Mike Barker wrote:... since r5c2 is neither a ALS/bivalue or a basic/grouped strong link it is not the place I would start the loop, rather the linking of r5c2 doesn't occur until the loop has been constructed ...

By "start", I presume you mean you begin constructing a forcing chain by searching for a strong inference which, except for ALS, is due to a strong link. This makes perfect sense since
  • every forcing chain needs at least one strong inference, and more importantly,
  • every puzzle has far fewer strong inferences than weak ones.
But I fail to see how this relates to the final expression for the resulting loop. You might start near the middle, and work both ways to the discontinuity. Or you might start at the discontinuity and loop back to it. No matter the construction sequence, if the constructed chain is the same the loop expression should be the same too IMO.
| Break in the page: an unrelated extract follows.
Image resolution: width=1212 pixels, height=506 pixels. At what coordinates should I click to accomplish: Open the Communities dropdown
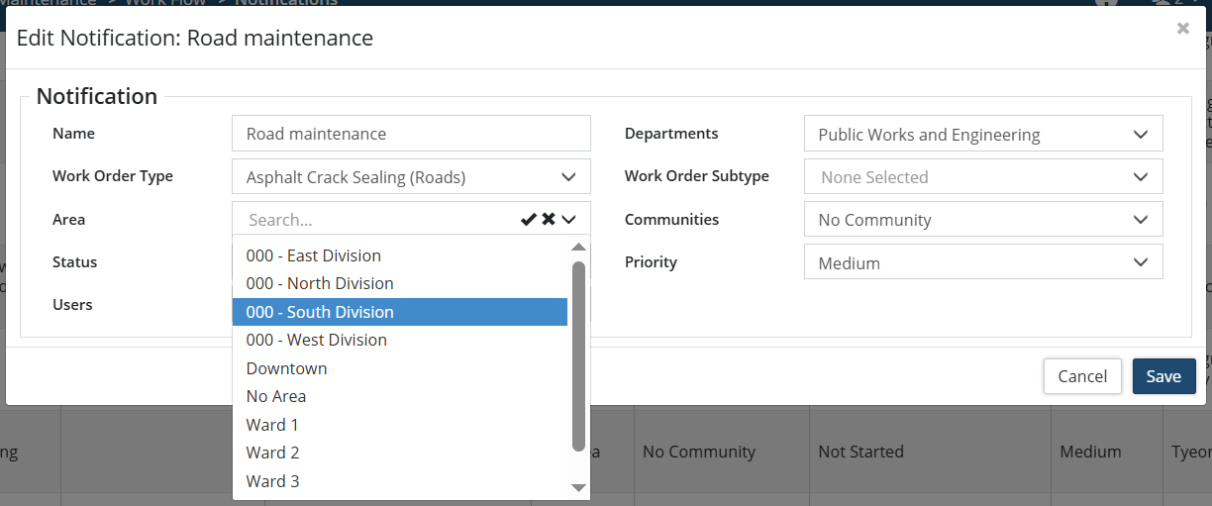pyautogui.click(x=982, y=220)
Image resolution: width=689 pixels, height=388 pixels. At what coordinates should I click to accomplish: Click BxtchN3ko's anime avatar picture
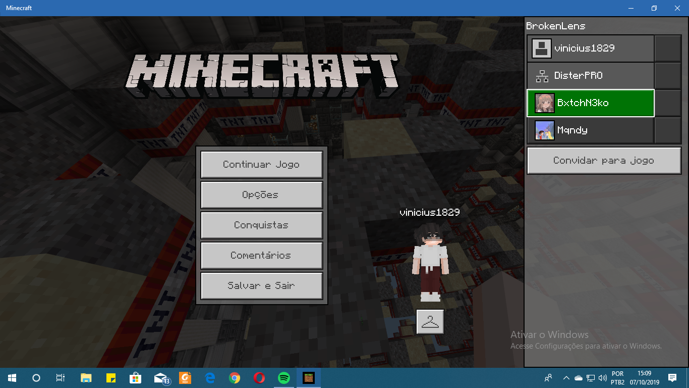544,103

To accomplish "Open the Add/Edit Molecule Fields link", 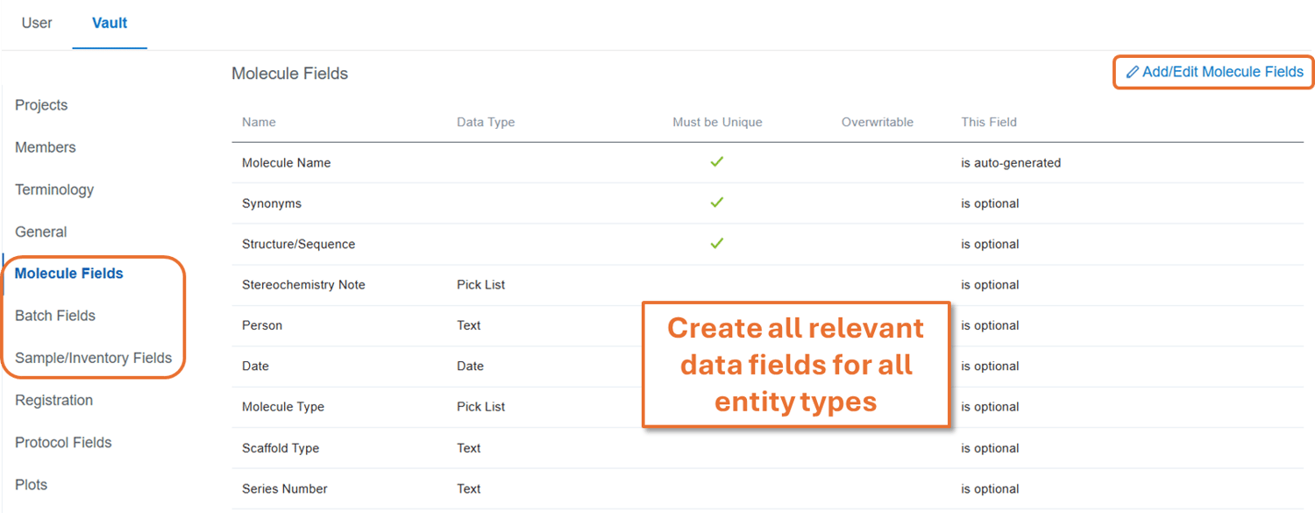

... (unless you traverse the loop in the opposite direction, but then you have the same issue with r4c23). The implication is that you are constructing a forcing chain rather than a nice loop.

Sorry, but I don't see the issue. Would you please take another shot at explaining it?

As for "forcing chain" vs. "nice loop", I see little or no distinction ... at least not for simple chains (loops) with single inferences used for each node. "Forcing chain" is the technique ... and the "nice loop" is the expression for the associated double implication streams found by the technique.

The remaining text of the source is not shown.